TASK OBJECTIVE:
Reproduce every one of the rows below verbatim, altering nothing.
>> Begin
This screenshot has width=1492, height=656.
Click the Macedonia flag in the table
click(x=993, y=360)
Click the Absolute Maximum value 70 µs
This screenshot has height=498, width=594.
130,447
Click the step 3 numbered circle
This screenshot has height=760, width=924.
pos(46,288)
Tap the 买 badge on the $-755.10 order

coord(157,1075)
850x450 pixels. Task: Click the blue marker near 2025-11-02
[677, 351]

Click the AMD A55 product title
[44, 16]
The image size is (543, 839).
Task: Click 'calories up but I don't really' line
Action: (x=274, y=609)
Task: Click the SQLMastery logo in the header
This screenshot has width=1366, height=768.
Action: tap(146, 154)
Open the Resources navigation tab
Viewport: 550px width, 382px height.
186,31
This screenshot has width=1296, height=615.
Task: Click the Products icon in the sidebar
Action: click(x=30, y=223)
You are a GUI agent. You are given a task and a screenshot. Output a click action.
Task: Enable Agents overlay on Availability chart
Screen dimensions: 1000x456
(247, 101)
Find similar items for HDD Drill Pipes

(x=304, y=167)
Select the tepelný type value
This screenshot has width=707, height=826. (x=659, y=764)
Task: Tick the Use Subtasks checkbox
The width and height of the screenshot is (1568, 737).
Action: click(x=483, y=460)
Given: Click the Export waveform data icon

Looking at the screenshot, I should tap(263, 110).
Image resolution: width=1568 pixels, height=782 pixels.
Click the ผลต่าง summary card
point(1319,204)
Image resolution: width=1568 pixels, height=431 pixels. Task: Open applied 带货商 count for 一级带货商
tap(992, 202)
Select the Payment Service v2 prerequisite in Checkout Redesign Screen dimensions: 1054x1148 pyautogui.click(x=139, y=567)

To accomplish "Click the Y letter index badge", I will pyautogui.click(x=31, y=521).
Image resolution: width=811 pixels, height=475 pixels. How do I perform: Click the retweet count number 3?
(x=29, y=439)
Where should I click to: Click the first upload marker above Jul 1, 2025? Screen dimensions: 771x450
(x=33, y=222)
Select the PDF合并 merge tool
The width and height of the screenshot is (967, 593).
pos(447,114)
>> End
THE ANSWER:
This screenshot has width=1492, height=656.
Click the Macedonia flag in the table
click(x=993, y=360)
Click the Absolute Maximum value 70 µs
This screenshot has height=498, width=594.
130,447
Click the step 3 numbered circle
This screenshot has height=760, width=924.
pos(46,288)
Tap the 买 badge on the $-755.10 order

coord(157,1075)
850x450 pixels. Task: Click the blue marker near 2025-11-02
[677, 351]

Click the AMD A55 product title
[44, 16]
The image size is (543, 839).
Task: Click 'calories up but I don't really' line
Action: (x=274, y=609)
Task: Click the SQLMastery logo in the header
This screenshot has width=1366, height=768.
Action: tap(146, 154)
Open the Resources navigation tab
Viewport: 550px width, 382px height.
186,31
This screenshot has width=1296, height=615.
Task: Click the Products icon in the sidebar
Action: click(x=30, y=223)
You are a GUI agent. You are given a task and a screenshot. Output a click action.
Task: Enable Agents overlay on Availability chart
Screen dimensions: 1000x456
(247, 101)
Find similar items for HDD Drill Pipes

(x=304, y=167)
Select the tepelný type value
This screenshot has width=707, height=826. (x=659, y=764)
Task: Tick the Use Subtasks checkbox
The width and height of the screenshot is (1568, 737).
Action: click(x=483, y=460)
Given: Click the Export waveform data icon

Looking at the screenshot, I should tap(263, 110).
Image resolution: width=1568 pixels, height=782 pixels.
Click the ผลต่าง summary card
point(1319,204)
Image resolution: width=1568 pixels, height=431 pixels. Task: Open applied 带货商 count for 一级带货商
tap(992, 202)
Select the Payment Service v2 prerequisite in Checkout Redesign Screen dimensions: 1054x1148 pyautogui.click(x=139, y=567)

To accomplish "Click the Y letter index badge", I will pyautogui.click(x=31, y=521).
Image resolution: width=811 pixels, height=475 pixels. How do I perform: Click the retweet count number 3?
(x=29, y=439)
Where should I click to: Click the first upload marker above Jul 1, 2025? Screen dimensions: 771x450
(x=33, y=222)
Select the PDF合并 merge tool
The width and height of the screenshot is (967, 593).
pos(447,114)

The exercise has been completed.